### GIVEN PROBLEM
Collect every line in the records below that contains the string "Settings", treating uppercase and lowercase as different.

### SUPPLIED INFORMATION
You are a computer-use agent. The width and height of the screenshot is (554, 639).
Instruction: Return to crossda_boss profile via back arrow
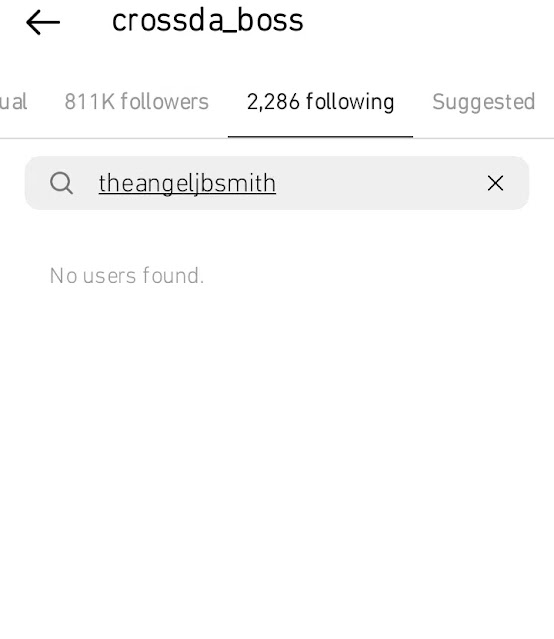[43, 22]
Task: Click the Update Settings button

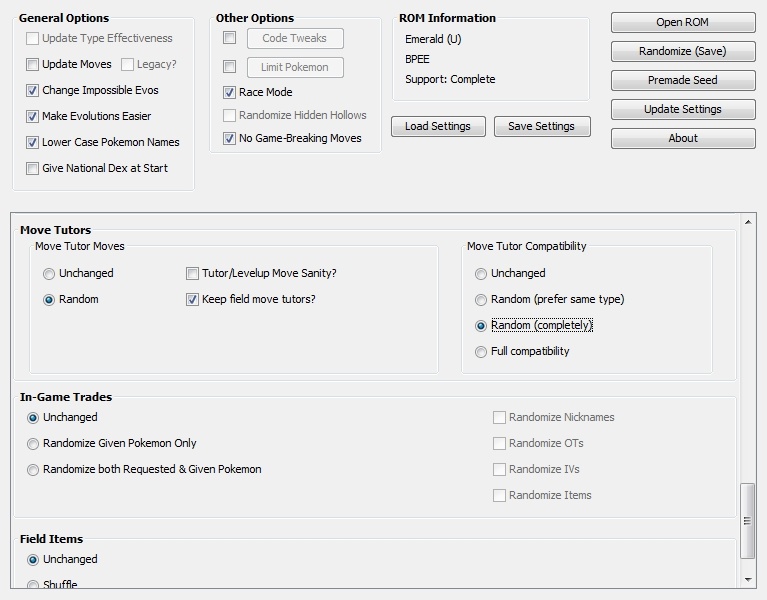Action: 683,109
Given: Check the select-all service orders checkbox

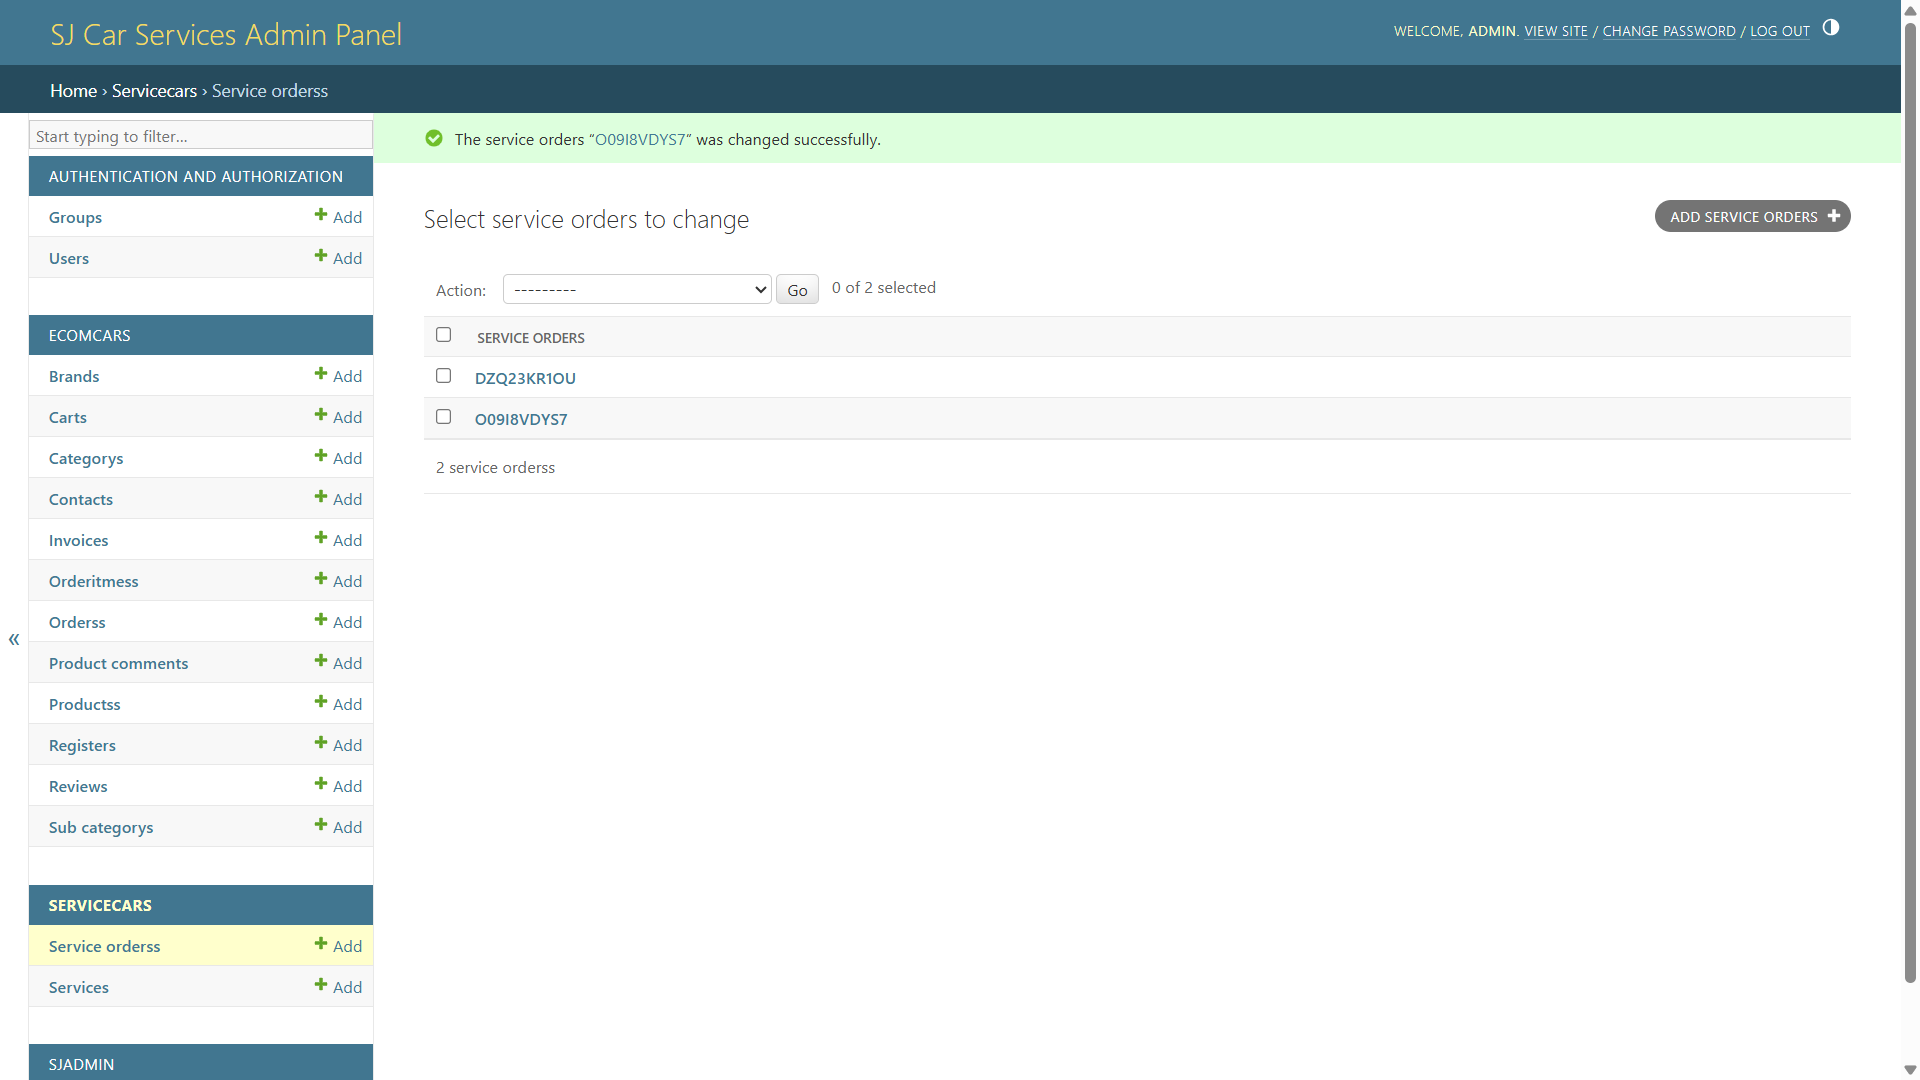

### COMPLETE RESPONSE
Task: Click the Update Settings button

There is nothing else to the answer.